_Task item_
In one to three sentences, explain why the text on personal change says the writer must internalize the condemnation of wrong or abusive actions.
··· Document excerpt
And if I do not condemn that, I will not change. If I don’t internalize the condemnation of evil, wrong, or abusive actions, then I will not have sufficient motivation to change.
Because change is difficult and demanding. Change is not easy. I can attest to the work, the sheer force of will, and the devastating emotional turmoil that is necessary to change. We are not meant to change. We are not designed for change. It goes against our human nature.
Humans, until relatively recently, lived in smaller groups and hardly ever traveled too much. Small groups were heavily incentivized to think, act, and believe similarly. In-group preference is so strong among small groups that people who live by in-group preference will often die, kill, terrorize, or destroy themselves to protect their group.
All that changed relatively recently with the advent of universalized values. These universalized values (all groups are held to the same standards, all people hold value, etc) are at odds with group preference values. This is why Christianity is and has been at war with Islam since it’s inception. Although the values, hard won and slow to spread as they are, have changed for the better, our biology and our psychology has not changed. These are very slow to adapt, and quick to regress.
However, it’s only the individual that is capable of change. It is only my responsibility and no one else’s. Not even the world that I find myself in. If I give up my responsibility and blame anyone else, I also give up any hope of change. If I am unhappy, it cannot be anyone else’s fault; it cannot be my family’s fault; it cannot be my mother’s fault; it cannot be the governments fault. It can only be my own fault. For if it were any of those other things, I am utterly helpless to find my happiness.
······
··· Recorded data
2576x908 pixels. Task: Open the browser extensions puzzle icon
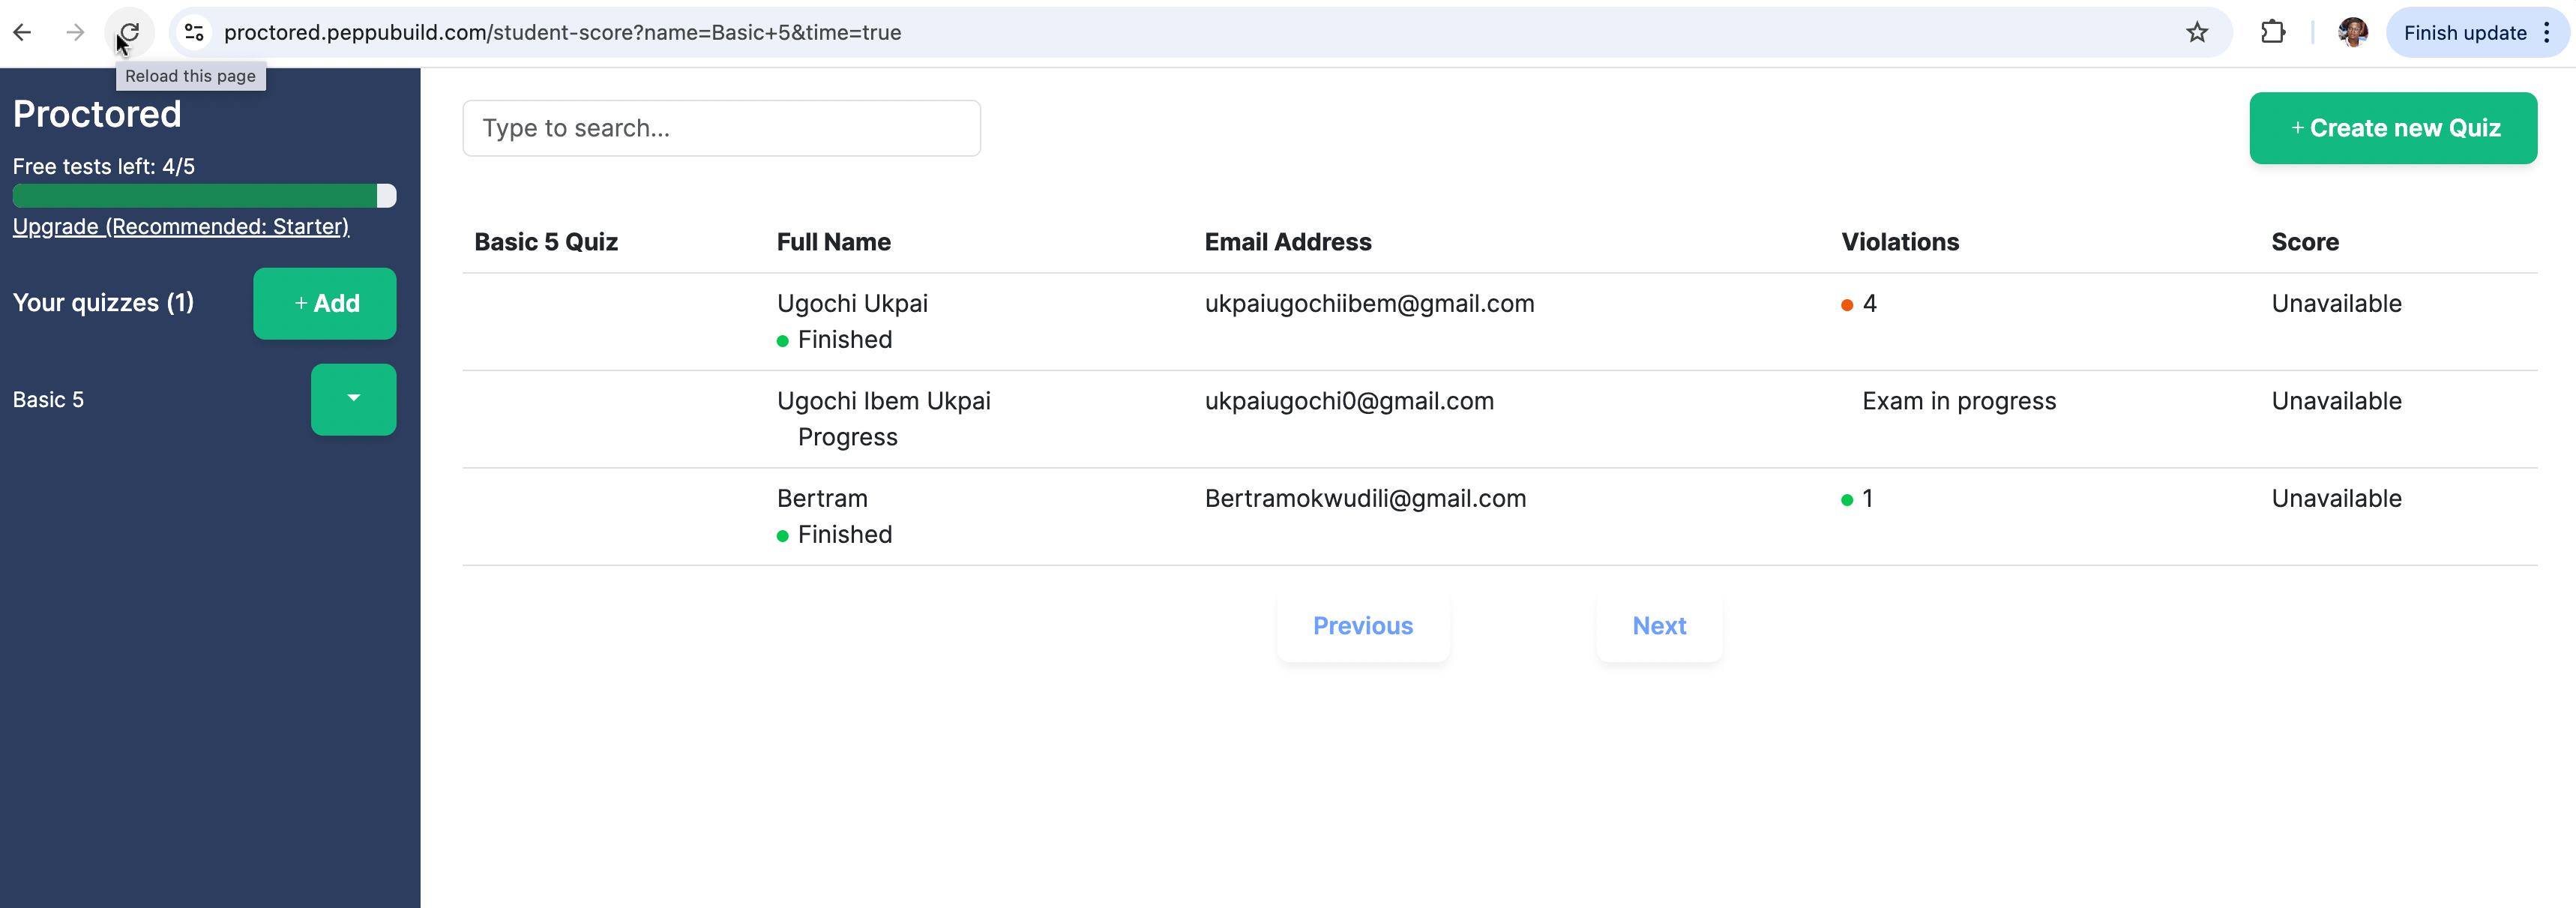(x=2272, y=32)
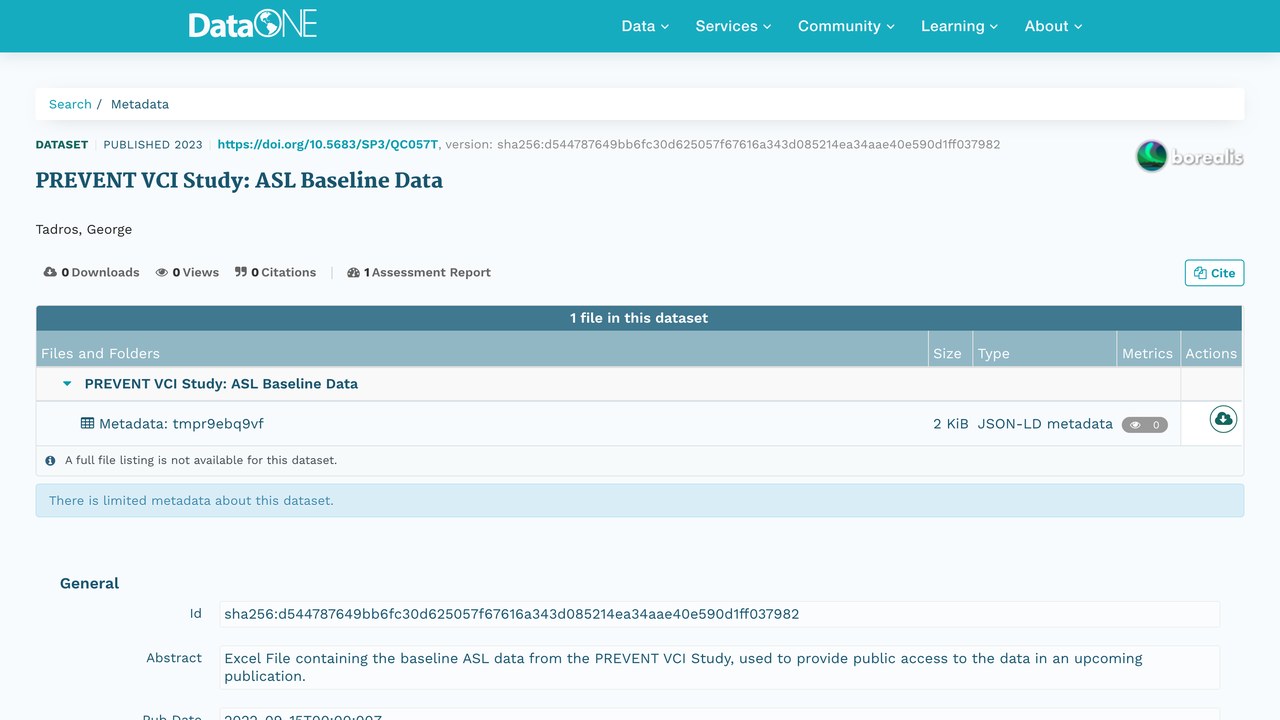Expand the Services menu

[x=733, y=26]
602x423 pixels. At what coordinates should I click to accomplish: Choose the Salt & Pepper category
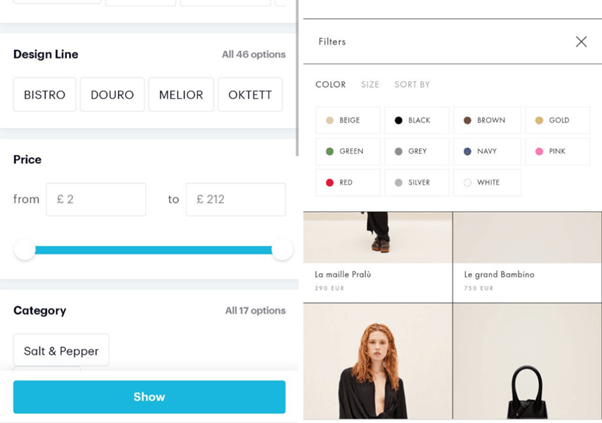[x=61, y=351]
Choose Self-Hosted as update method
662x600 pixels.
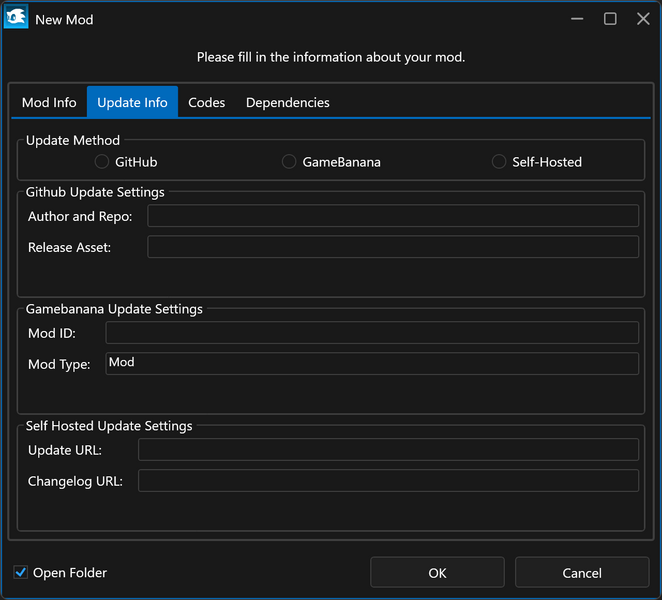(x=499, y=161)
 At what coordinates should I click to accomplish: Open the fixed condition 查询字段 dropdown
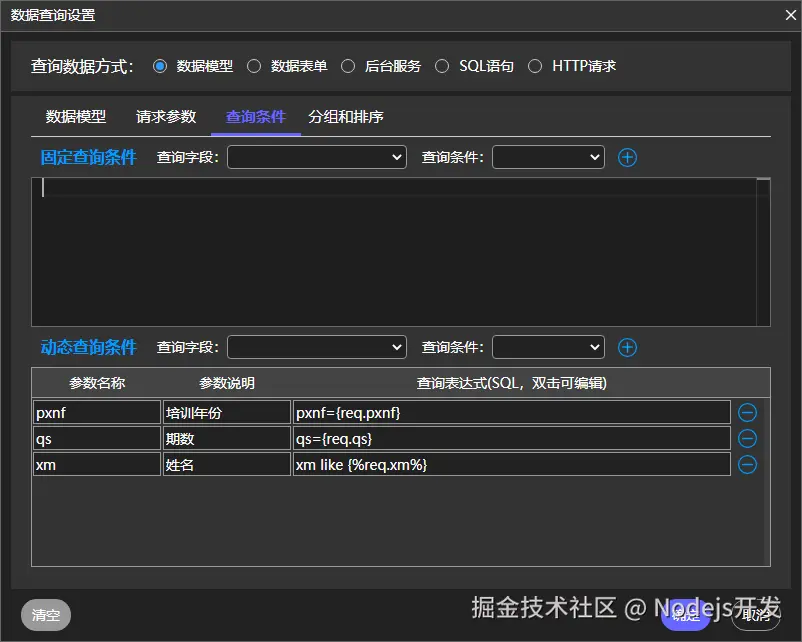[x=316, y=157]
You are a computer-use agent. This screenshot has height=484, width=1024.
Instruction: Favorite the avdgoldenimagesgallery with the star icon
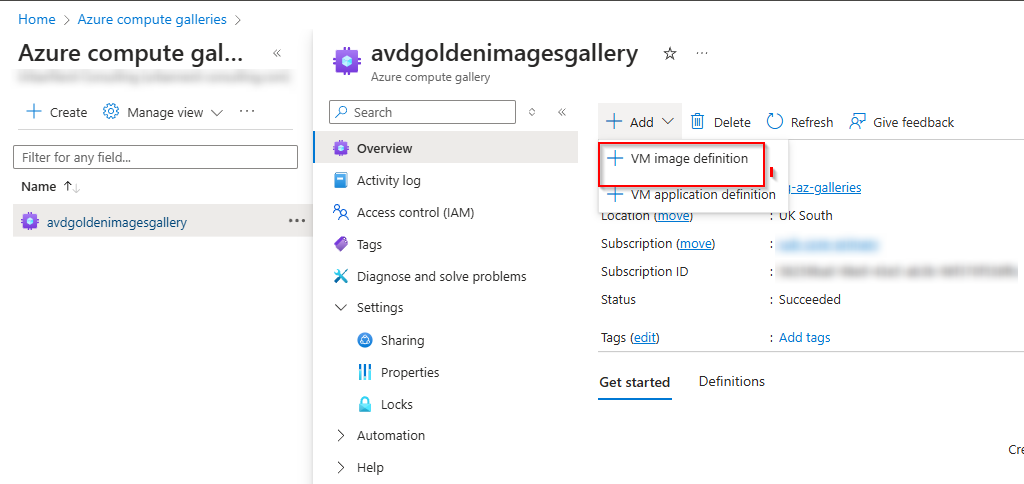(670, 54)
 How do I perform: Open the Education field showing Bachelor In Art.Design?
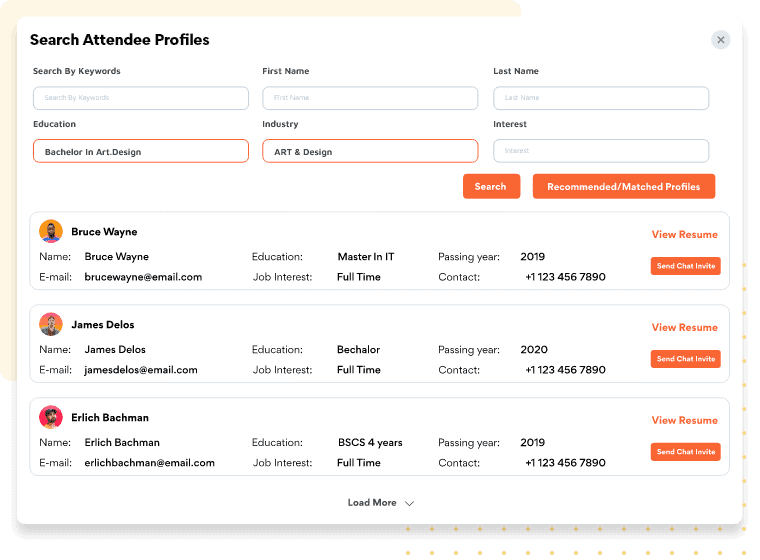(x=141, y=151)
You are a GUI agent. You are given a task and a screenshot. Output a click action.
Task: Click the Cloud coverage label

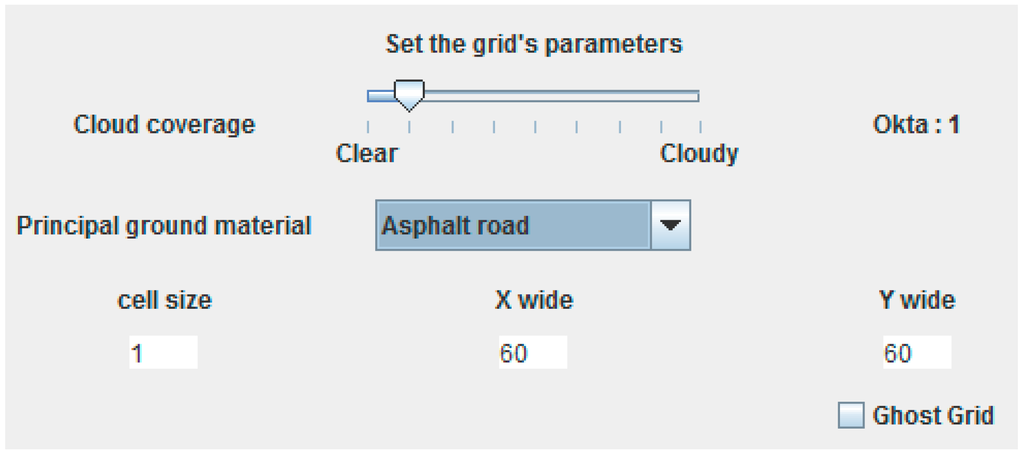point(164,125)
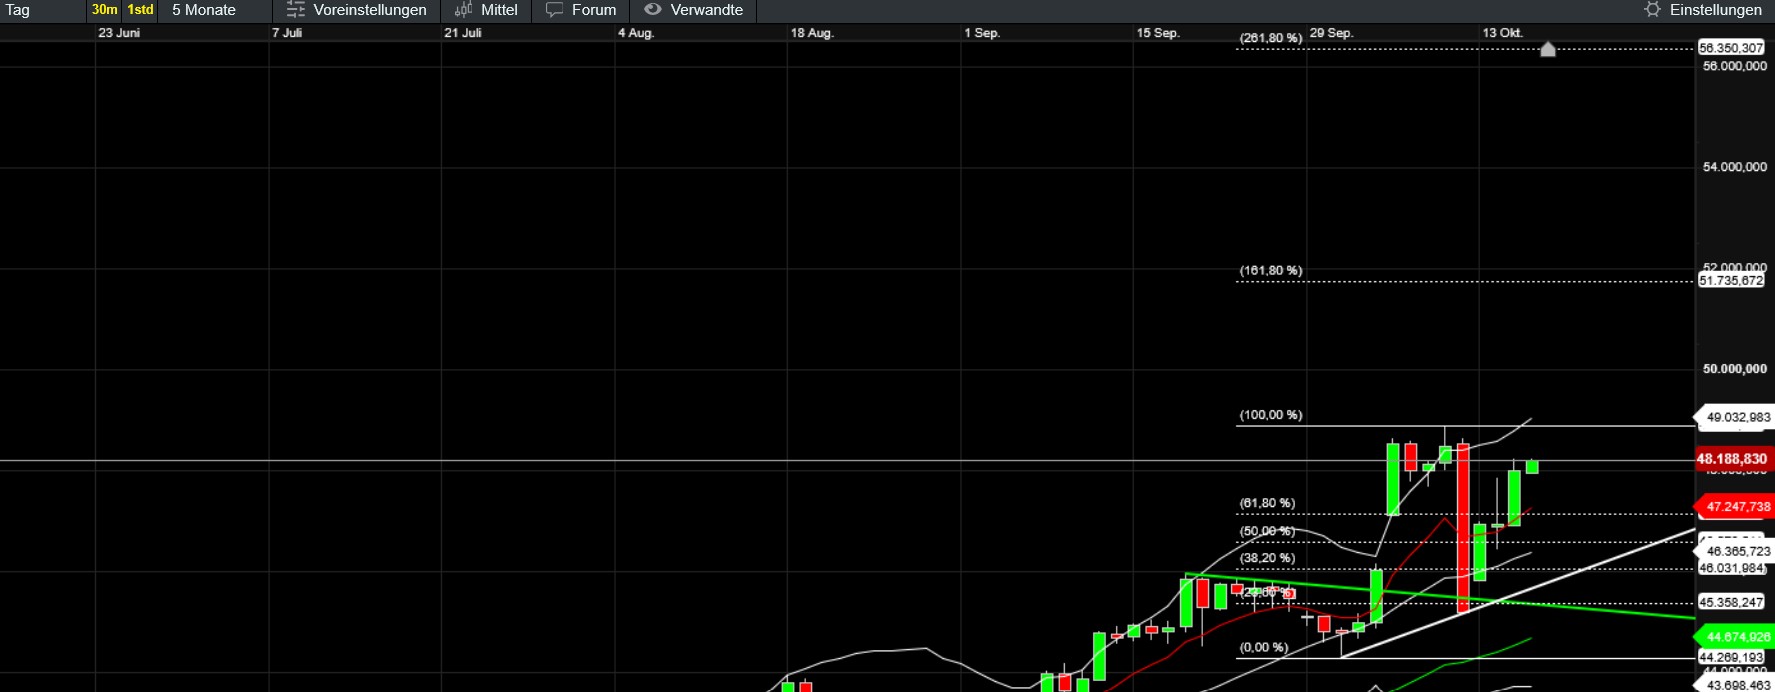Select the 1std interval button
The width and height of the screenshot is (1775, 692).
point(140,10)
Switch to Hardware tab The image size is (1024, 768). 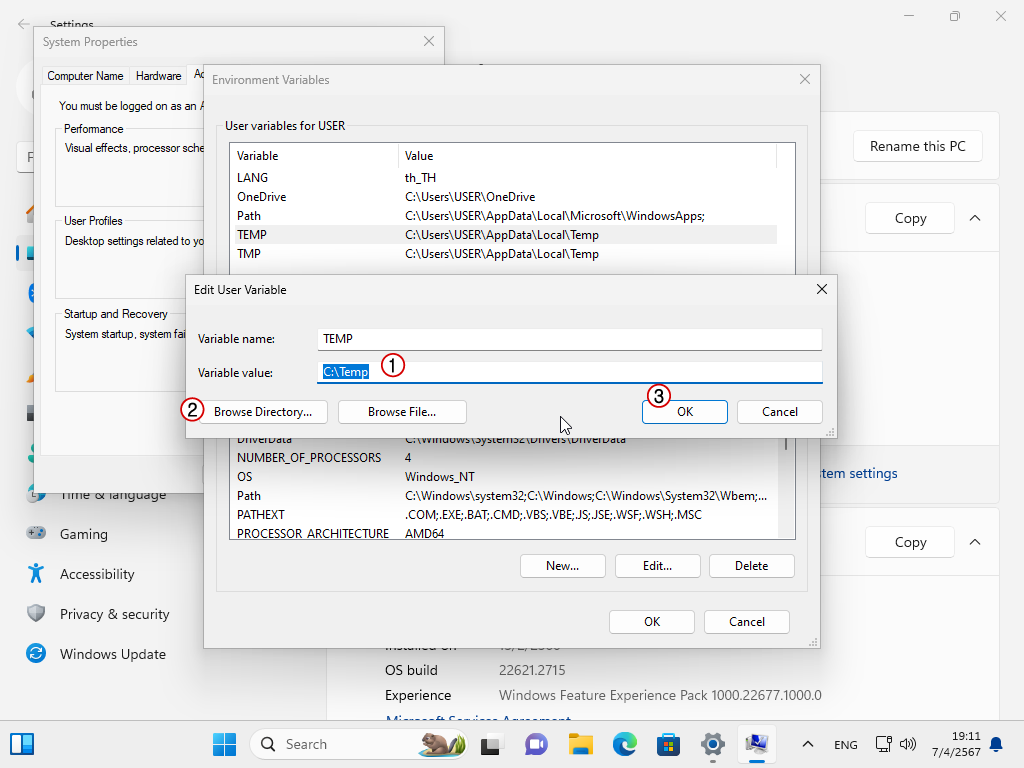(159, 76)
······
_Task result_
Without internalizing that condemnation, the writer would not have sufficient motivation to change. That motivation is needed because change is difficult and demanding, requiring work, sheer force of will, and devastating emotional turmoil, and because it goes against human nature.